SET PROBLEM
Turn every one of the rows below into a JSON list of strings, one string per line, leaving out blank lines.

DATA ROWS
┏━━

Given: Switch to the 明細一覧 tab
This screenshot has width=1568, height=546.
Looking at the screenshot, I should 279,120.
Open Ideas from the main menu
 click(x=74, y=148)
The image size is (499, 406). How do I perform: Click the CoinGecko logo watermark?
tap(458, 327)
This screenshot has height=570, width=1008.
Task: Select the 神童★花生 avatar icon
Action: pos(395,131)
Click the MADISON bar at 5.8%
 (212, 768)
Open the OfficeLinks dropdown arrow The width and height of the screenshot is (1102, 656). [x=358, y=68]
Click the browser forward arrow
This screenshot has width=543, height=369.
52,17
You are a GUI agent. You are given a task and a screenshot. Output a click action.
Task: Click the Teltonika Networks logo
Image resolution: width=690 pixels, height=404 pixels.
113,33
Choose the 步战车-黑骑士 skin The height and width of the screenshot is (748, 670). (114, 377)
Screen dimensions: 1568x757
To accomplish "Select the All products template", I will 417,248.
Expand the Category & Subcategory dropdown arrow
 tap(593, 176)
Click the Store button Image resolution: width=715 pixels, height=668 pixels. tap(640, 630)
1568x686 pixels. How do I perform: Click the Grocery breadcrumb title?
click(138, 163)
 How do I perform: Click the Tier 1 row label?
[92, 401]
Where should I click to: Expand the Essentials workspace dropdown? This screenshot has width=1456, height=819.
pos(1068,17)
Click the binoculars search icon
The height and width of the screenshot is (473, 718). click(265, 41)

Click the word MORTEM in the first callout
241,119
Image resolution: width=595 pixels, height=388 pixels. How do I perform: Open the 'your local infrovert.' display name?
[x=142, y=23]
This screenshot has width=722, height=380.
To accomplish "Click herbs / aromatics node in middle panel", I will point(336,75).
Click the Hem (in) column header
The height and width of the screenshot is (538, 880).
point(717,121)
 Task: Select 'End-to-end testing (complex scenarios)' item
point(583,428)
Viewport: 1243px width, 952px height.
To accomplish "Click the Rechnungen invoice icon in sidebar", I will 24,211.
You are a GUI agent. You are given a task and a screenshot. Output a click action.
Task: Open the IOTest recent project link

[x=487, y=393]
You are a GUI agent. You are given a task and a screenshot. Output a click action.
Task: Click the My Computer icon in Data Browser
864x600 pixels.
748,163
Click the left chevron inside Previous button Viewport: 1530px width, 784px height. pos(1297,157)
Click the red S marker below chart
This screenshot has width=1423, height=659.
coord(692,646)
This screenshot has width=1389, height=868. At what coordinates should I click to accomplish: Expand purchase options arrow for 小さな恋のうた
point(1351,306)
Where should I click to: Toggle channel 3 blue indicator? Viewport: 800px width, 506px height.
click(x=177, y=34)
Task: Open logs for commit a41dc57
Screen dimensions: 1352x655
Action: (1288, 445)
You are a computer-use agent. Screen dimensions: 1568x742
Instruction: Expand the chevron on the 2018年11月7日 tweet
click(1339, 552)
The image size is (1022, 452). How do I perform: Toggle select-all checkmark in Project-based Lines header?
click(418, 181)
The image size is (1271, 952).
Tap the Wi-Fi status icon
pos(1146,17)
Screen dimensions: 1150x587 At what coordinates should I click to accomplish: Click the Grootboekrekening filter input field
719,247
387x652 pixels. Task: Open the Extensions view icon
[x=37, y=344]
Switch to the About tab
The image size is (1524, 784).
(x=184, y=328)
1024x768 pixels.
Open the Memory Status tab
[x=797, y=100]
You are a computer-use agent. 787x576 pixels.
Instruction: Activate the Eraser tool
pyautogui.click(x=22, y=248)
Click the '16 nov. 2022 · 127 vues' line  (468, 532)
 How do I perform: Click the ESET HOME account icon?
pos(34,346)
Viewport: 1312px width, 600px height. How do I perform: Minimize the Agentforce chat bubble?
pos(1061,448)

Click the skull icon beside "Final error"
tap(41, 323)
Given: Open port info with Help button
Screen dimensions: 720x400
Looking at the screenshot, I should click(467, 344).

┗━━

SOLUTION
[
  "Given: Switch to the 明細一覧 tab",
  "This screenshot has width=1568, height=546.",
  "Looking at the screenshot, I should 279,120.",
  "Open Ideas from the main menu",
  " click(x=74, y=148)",
  "The image size is (499, 406). How do I perform: Click the CoinGecko logo watermark?",
  "tap(458, 327)",
  "This screenshot has height=570, width=1008.",
  "Task: Select the 神童★花生 avatar icon",
  "Action: pos(395,131)",
  "Click the MADISON bar at 5.8%",
  " (212, 768)",
  "Open the OfficeLinks dropdown arrow The width and height of the screenshot is (1102, 656). [x=358, y=68]",
  "Click the browser forward arrow",
  "This screenshot has width=543, height=369.",
  "52,17",
  "You are a GUI agent. You are given a task and a screenshot. Output a click action.",
  "Task: Click the Teltonika Networks logo",
  "Image resolution: width=690 pixels, height=404 pixels.",
  "113,33",
  "Choose the 步战车-黑骑士 skin The height and width of the screenshot is (748, 670). (114, 377)",
  "Screen dimensions: 1568x757",
  "To accomplish \"Select the All products template\", I will 417,248.",
  "Expand the Category & Subcategory dropdown arrow",
  " tap(593, 176)",
  "Click the Store button Image resolution: width=715 pixels, height=668 pixels. tap(640, 630)",
  "1568x686 pixels. How do I perform: Click the Grocery breadcrumb title?",
  "click(138, 163)",
  " How do I perform: Click the Tier 1 row label?",
  "[92, 401]",
  "Where should I click to: Expand the Essentials workspace dropdown? This screenshot has width=1456, height=819.",
  "pos(1068,17)",
  "Click the binoculars search icon",
  "The height and width of the screenshot is (473, 718). click(265, 41)",
  "Click the word MORTEM in the first callout",
  "241,119",
  "Image resolution: width=595 pixels, height=388 pixels. How do I perform: Open the 'your local infrovert.' display name?",
  "[x=142, y=23]",
  "This screenshot has width=722, height=380.",
  "To accomplish \"Click herbs / aromatics node in middle panel\", I will point(336,75).",
  "Click the Hem (in) column header",
  "The height and width of the screenshot is (538, 880).",
  "point(717,121)",
  " Task: Select 'End-to-end testing (complex scenarios)' item",
  "point(583,428)",
  "Viewport: 1243px width, 952px height.",
  "To accomplish \"Click the Rechnungen invoice icon in sidebar\", I will 24,211.",
  "You are a GUI agent. You are given a task and a screenshot. Output a click action.",
  "Task: Open the IOTest recent project link",
  "[x=487, y=393]",
  "You are a GUI agent. You are given a task and a screenshot. Output a click action.",
  "Task: Click the My Computer icon in Data Browser",
  "864x600 pixels.",
  "748,163",
  "Click the left chevron inside Previous button Viewport: 1530px width, 784px height. pos(1297,157)",
  "Click the red S marker below chart",
  "This screenshot has width=1423, height=659.",
  "coord(692,646)",
  "This screenshot has width=1389, height=868. At what coordinates should I click to accomplish: Expand purchase options arrow for 小さな恋のうた",
  "point(1351,306)",
  "Where should I click to: Toggle channel 3 blue indicator? Viewport: 800px width, 506px height.",
  "click(x=177, y=34)",
  "Task: Open logs for commit a41dc57",
  "Screen dimensions: 1352x655",
  "Action: (1288, 445)",
  "You are a computer-use agent. Screen dimensions: 1568x742",
  "Instruction: Expand the chevron on the 2018年11月7日 tweet",
  "click(1339, 552)",
  "The image size is (1022, 452). How do I perform: Toggle select-all checkmark in Project-based Lines header?",
  "click(418, 181)",
  "The image size is (1271, 952).",
  "Tap the Wi-Fi status icon",
  "pos(1146,17)",
  "Screen dimensions: 1150x587 At what coordinates should I click to accomplish: Click the Grootboekrekening filter input field",
  "719,247",
  "387x652 pixels. Task: Open the Extensions view icon",
  "[x=37, y=344]",
  "Switch to the About tab",
  "The image size is (1524, 784).",
  "(x=184, y=328)",
  "1024x768 pixels.",
  "Open the Memory Status tab",
  "[x=797, y=100]",
  "You are a computer-use agent. 787x576 pixels.",
  "Instruction: Activate the Eraser tool",
  "pyautogui.click(x=22, y=248)",
  "Click the '16 nov. 2022 · 127 vues' line  (468, 532)",
  " How do I perform: Click the ESET HOME account icon?",
  "pos(34,346)",
  "Viewport: 1312px width, 600px height. How do I perform: Minimize the Agentforce chat bubble?",
  "pos(1061,448)",
  "Click the skull icon beside \"Final error\"",
  "tap(41, 323)",
  "Given: Open port info with Help button",
  "Screen dimensions: 720x400",
  "Looking at the screenshot, I should click(467, 344)."
]